*MATERIAL SUPPLIED*
· · · · · · ·

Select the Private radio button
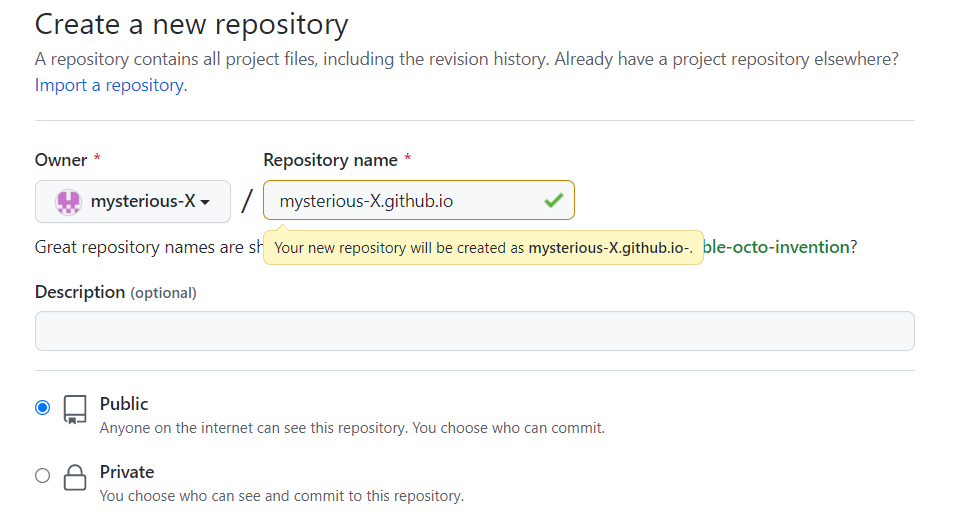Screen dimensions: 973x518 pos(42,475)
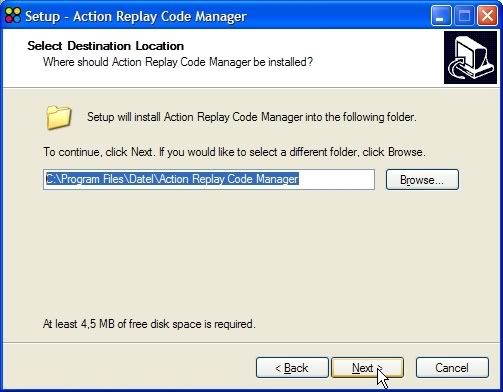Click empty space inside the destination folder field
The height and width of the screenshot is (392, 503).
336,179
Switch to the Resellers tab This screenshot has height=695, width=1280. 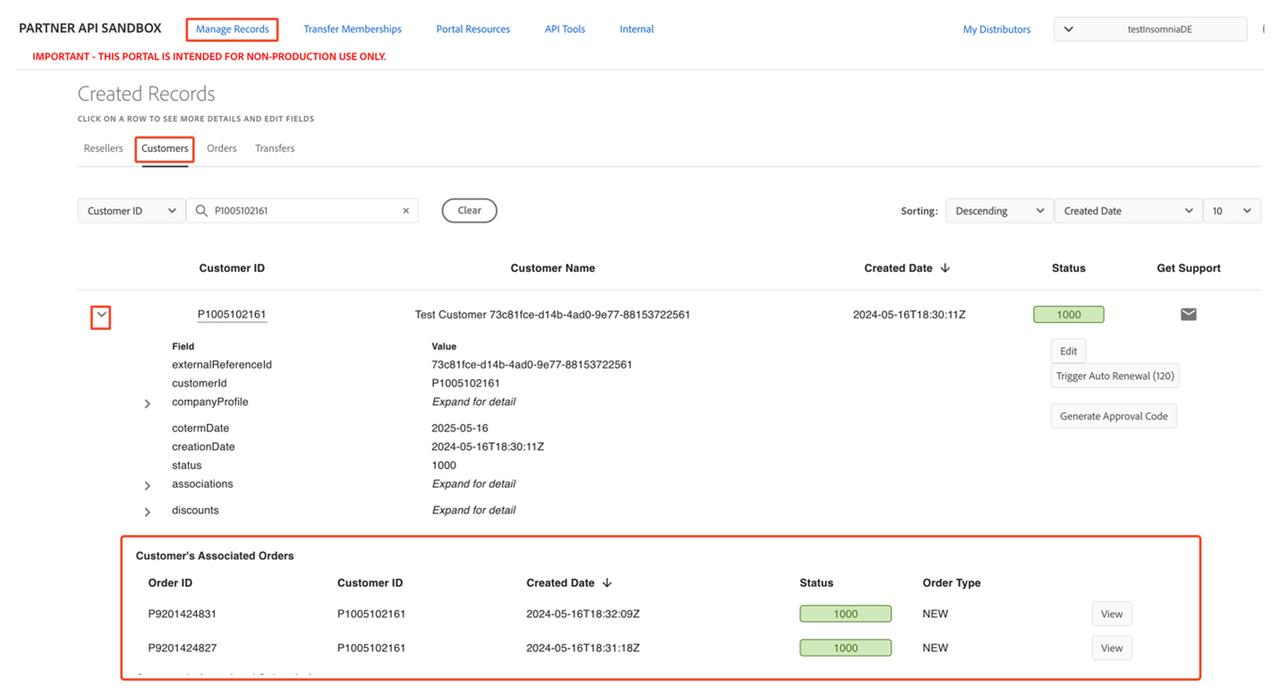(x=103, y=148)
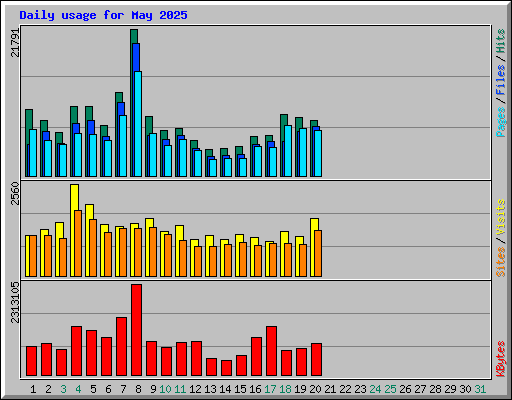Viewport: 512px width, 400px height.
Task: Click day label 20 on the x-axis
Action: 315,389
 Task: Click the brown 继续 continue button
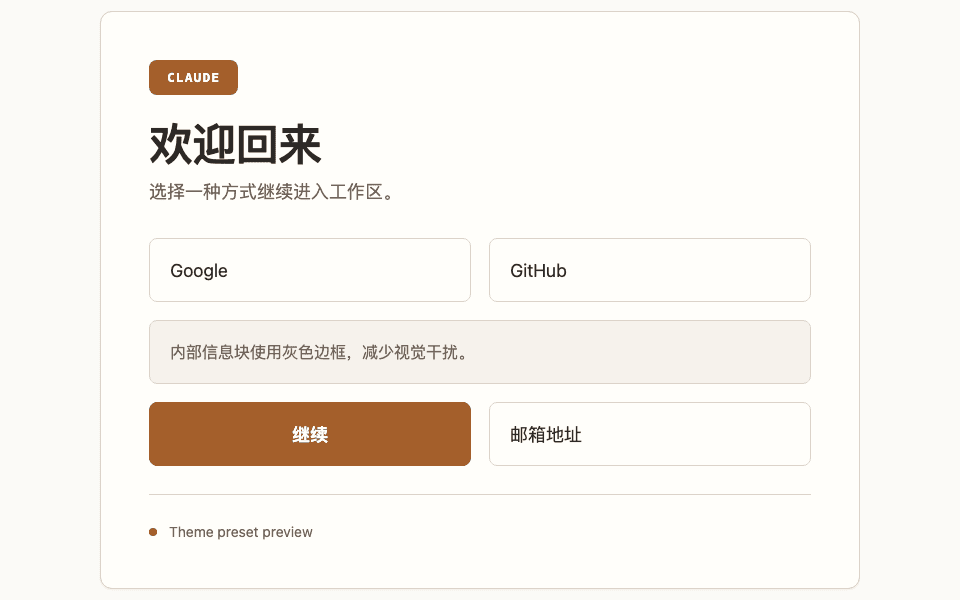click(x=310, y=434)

· · · · · · ·

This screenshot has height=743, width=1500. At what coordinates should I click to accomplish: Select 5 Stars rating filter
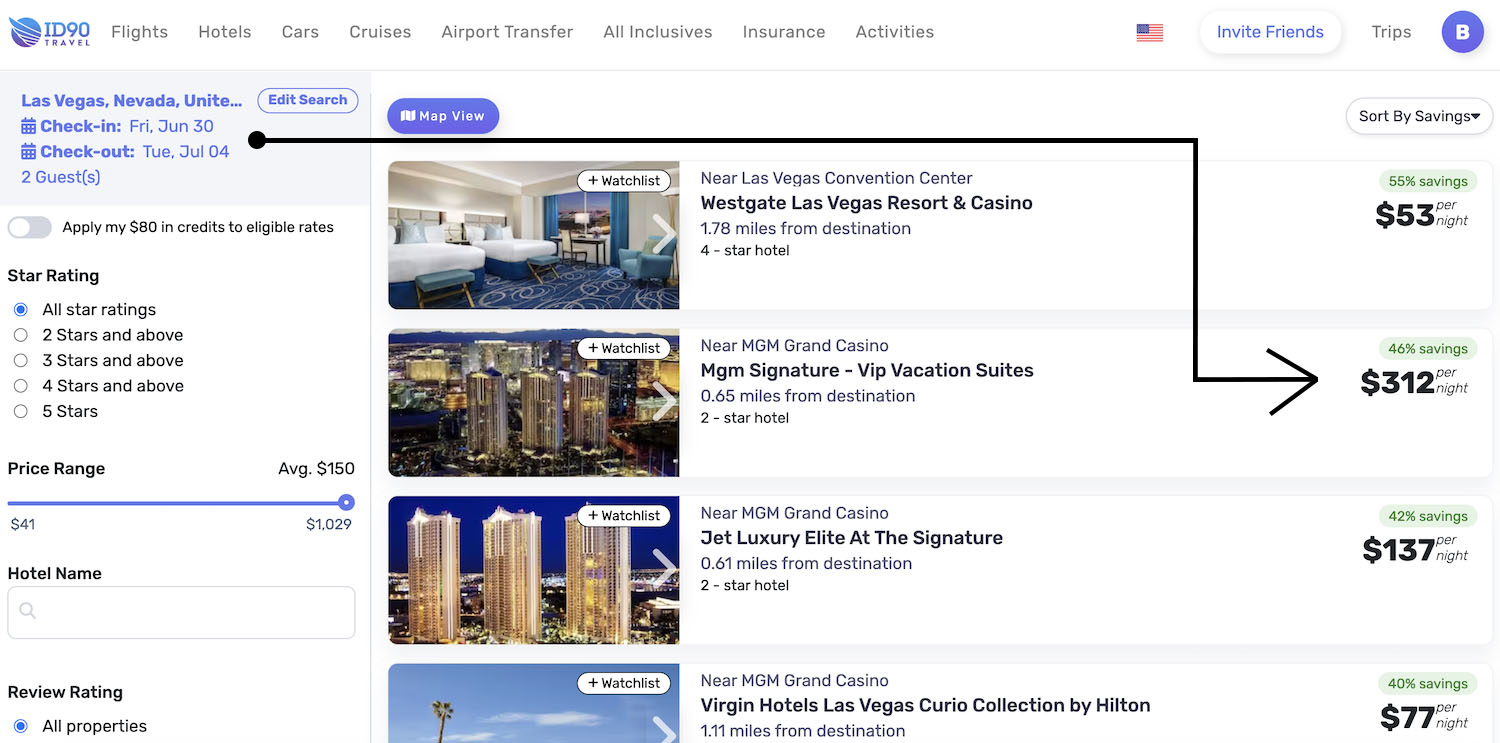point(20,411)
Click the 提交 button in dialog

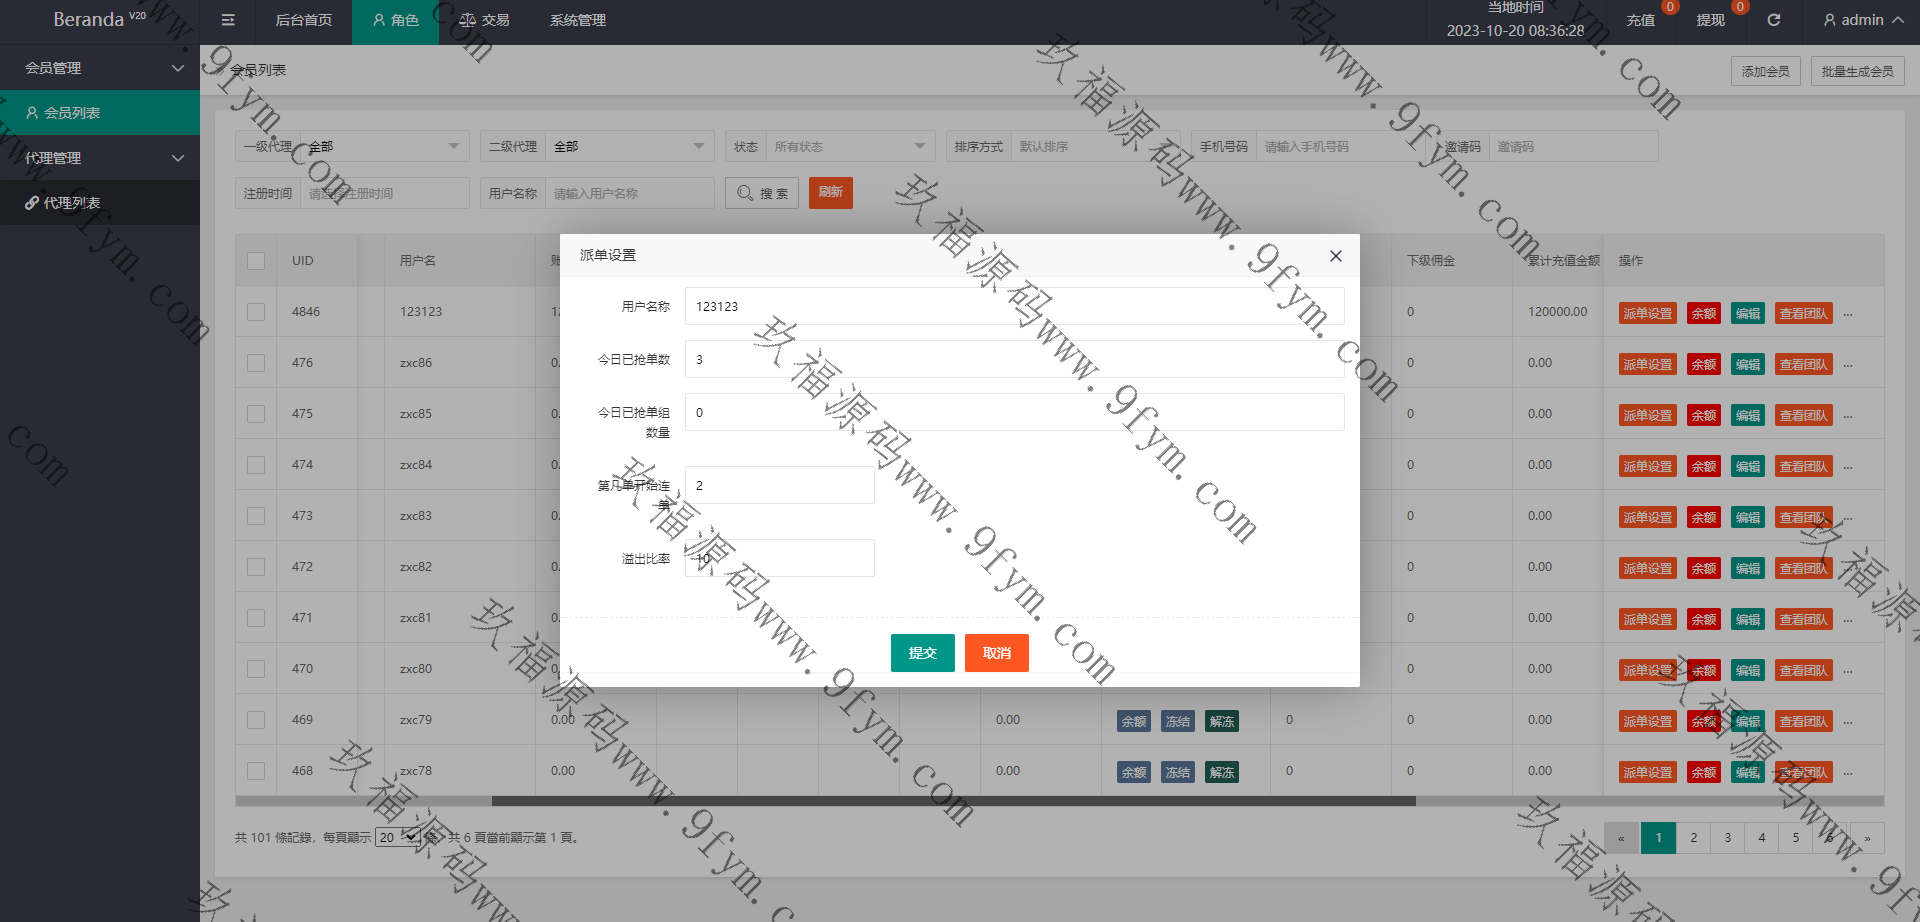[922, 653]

· · · · · · ·

Pick out and copy every line of the records above that contains the word "Task", matching case exactly.

Task: Click day label 20 on the x-axis
 Task: Click the brown 继续 continue button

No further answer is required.